Greg Powers

Current position
- Title: Head coach
- Team: Arizona State
- Conference: NCHC

Biographical details
- Born: December 8, 1976 (age 49) Indianapolis, Indiana, U.S.
- Education: Arizona State University

Playing career
- 1995–1999: Arizona State
- Position: Goaltender

Coaching career (HC unless noted)
- 2008–2010: Arizona State (Assistant)
- 2010–present: Arizona State

Head coaching record
- Overall: 153–162–26 (.487) [NCAA] 164–27–9 (.843) [ACHA]
- Tournaments: 0–1 (.000)

Accomplishments and honors

Championships
- 2014 WCHL Conference Champion 2014 ACHA National Champion 2015 WCHL Conference Champion

Awards
- 2009 Arizona State Athletic Hall of Fame 2014 WCHL Coach of the Year

= Greg Powers =

American ice hockey player and coach

Greg Powers (born December 8, 1976) is an ice hockey former goaltender and current head coach at his alma mater Arizona State.

==Career==
Greg Powers began attending Arizona State in the fall of 1995. He served as the starting goaltender for the Sun Devils club team competing in the American Collegiate Hockey Association for four seasons, earning ACHA All-American honors in 1997, 1998 and 1999 while being named team MVP for both his sophomore and junior seasons. After graduating from the Walter Cronkite School of Journalism and Mass Communication Powers returned to his alma mater in 2008 to serve as an assistant coach. After two seasons he was promoted to the head coaching position and swiftly raised the profile of the Sun Devils. In 2012–13, he led Arizona State to its first 30-win season and the following campaign took home the program's first ACHA national championship. It came as no surprise that Powers was retained as the bench boss once Arizona State announced they would become an NCAA-sponsored Division I program for the 2015–16 season.

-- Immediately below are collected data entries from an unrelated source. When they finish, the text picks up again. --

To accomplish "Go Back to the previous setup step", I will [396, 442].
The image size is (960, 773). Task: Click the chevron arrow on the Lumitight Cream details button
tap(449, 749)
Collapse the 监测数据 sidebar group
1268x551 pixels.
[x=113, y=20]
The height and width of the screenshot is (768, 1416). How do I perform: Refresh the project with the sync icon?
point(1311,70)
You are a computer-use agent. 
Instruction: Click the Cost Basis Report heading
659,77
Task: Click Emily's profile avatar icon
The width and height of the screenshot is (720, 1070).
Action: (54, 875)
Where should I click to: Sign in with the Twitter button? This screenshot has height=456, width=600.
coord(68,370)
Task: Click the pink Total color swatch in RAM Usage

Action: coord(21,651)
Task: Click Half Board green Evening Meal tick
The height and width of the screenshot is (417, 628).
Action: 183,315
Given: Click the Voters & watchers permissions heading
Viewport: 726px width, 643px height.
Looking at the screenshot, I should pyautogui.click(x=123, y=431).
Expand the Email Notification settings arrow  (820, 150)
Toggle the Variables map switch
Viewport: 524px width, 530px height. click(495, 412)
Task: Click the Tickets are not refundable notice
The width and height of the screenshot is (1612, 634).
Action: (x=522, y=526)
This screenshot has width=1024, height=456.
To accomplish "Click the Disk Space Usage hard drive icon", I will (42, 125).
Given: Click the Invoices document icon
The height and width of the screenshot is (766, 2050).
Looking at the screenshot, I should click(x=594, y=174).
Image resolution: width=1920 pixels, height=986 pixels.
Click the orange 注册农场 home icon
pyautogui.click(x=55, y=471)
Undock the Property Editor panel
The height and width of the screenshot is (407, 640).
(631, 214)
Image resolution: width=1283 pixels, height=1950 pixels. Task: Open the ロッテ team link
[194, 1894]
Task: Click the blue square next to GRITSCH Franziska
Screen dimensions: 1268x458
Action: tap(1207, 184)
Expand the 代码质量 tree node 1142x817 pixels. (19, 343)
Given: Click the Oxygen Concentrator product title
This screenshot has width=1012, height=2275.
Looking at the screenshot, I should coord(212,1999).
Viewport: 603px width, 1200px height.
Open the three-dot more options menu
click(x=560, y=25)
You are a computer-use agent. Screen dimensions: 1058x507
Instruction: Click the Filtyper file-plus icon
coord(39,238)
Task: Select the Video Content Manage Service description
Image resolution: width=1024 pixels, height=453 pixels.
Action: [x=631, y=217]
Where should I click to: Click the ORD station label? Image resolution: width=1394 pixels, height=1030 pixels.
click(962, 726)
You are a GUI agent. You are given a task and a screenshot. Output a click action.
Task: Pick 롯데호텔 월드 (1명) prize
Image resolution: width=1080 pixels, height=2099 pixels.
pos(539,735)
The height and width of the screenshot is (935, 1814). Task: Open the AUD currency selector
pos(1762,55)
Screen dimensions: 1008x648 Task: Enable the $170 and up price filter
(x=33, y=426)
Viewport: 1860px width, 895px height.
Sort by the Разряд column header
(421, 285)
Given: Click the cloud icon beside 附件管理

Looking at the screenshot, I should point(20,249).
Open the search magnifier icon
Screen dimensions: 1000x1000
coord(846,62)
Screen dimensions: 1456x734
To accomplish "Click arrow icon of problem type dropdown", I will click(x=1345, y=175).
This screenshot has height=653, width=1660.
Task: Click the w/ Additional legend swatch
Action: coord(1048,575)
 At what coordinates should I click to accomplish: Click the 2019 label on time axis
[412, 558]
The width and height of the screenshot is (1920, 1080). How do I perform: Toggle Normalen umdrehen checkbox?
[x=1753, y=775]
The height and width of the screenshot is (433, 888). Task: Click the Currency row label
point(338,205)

Powers has been on the Sun Devil coaching staff now for 14 years, and enters his seventh year as head coach of ASU's NCAA Division 1 Hockey Program. Powers was a finalist for the 2019 & 2020 Spencer Penrose Award, which is awarded to the NCAA Division 1 Coach Of The Year. He was also awarded the 2018–19 Frank Kush, Sun Devil Athletics Coach of the Year Award.

During the 2018–2019 hockey season, Powers and his staff led the Sun Devils to become the fastest start-up program to qualify for the NCAA Division 1 Tournament in NCAA History. The Sun Devils finished the season ranked 10th in the Pairwise rankings.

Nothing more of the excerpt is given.